The Aldasoro brothers alternated their studies of preparatory with their vocation being mechanics and a passion for flying through publications and magazines of those days. They inquired researched about everything related to aviation. The inseparable brothers found a common interest.

Aircraft builders

In 1908, they began to design and construct their first gliders, which were tested on fields near the Piedad Cemetery (Panteón de la Piedad, now Avenida Cuauhtémoc in Mexico City). They achieved successful results as they managed to fly about one hundred meters in their own designed gliders.

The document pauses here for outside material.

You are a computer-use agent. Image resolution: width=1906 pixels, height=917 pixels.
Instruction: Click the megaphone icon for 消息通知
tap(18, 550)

They used diverse methods for the propulsion: the glider was towed by a steam automobile that reached a terminal velocity of 50 km/hour. The structure of the plane was made of wood. The wings were covered by a blanket hardened with engrudo. The landing gear was adapted from steel tubes and bicycle wheels. The gliders were cautiously hidden, to avoid someone else stealing their design by covering them with linen cloths.

The tests were performed at different hours, mainly at dawn. For his first flights, he used a leader mandil for protection, since the gliders were severely damaged after each flight.

First flights
On March 9, 1909, the Aldasoro brothers took the glider towards the outskirts of Mexico City, now known as Calle de Querétaro in Colonia Roma. This was the first street to be opened in the neighborhood providing a preferred track, without obstacles. They tied the glider to a steam car called "White", which was the fastest automobile of those days. Juan Pablo would be the pilot and his brother Eduardo would be in charge of driving the car that would tow the glider.

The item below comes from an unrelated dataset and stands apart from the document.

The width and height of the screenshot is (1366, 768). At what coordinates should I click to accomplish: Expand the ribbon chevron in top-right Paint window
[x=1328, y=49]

As they started moving, a huge cloud of dust arose, the glider slowly elevated the tail and finally emerged from the cloud. The car continued moving for about 300 meters and then slowly decreased the speed to allow the glider to loosen the cable and then continue flying. However, the device to release the cable did not work properly and Juan Pablo went flying above the car without being able to free himself. As the plane continued, the cable pulled it back and immediately turned in a somersault and crashed. The glider was destroyed, and Juan Pablo survived with only a fractured leg. The pilot had managed to have absolute control of the glider for more than 480 meters, as well as a very stable flight at a height of 10 meters.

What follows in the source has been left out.